The Medline Inc. (MDLN) SEC filings page on Stock Titan is designed to help investors and researchers review the company’s regulatory disclosures as it becomes and operates as a publicly traded company. Medline has filed a registration statement on Form S-1 with the U.S. Securities and Exchange Commission relating to an initial public offering of its common stock, and it has announced the effectiveness of that registration statement and the pricing and closing of an upsized initial public offering of Class A common stock on the Nasdaq Global Select Market.
As Medline continues to report as a public company, this page will surface filings such as registration statements, annual reports on Form 10-K, quarterly reports on Form 10-Q and current reports on Form 8-K, when available.

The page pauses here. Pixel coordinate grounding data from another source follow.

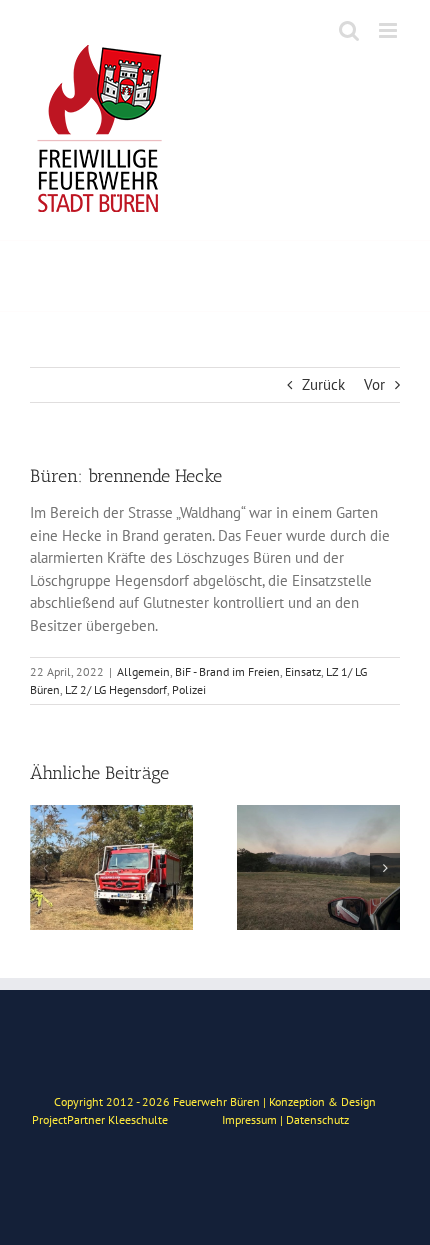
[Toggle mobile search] (349, 30)
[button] (45, 868)
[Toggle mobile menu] (389, 30)
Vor (374, 384)
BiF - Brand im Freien (227, 671)
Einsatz (303, 671)
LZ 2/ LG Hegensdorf (116, 689)
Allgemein (143, 671)
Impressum (249, 1119)
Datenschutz (317, 1119)
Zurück (323, 384)
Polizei (189, 689)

These documents are where Medline provides detailed information about its med-surg products and supply chain solutions, its two operating segments (Medline Brand and Supply Chain Solutions), its revenue sources, risk factors and other material business information.
Stock Titan enhances access to these filings with AI-powered summaries that explain the key points of lengthy documents in plain language. Instead of reading an entire registration statement or future 10-K, users can rely on AI-generated highlights that point to major business updates, capital structure changes, and disclosures related to Medline’s role as what it describes as the largest provider of med-surg products and supply chain solutions serving all points of care, based on total net sales of med-surg products.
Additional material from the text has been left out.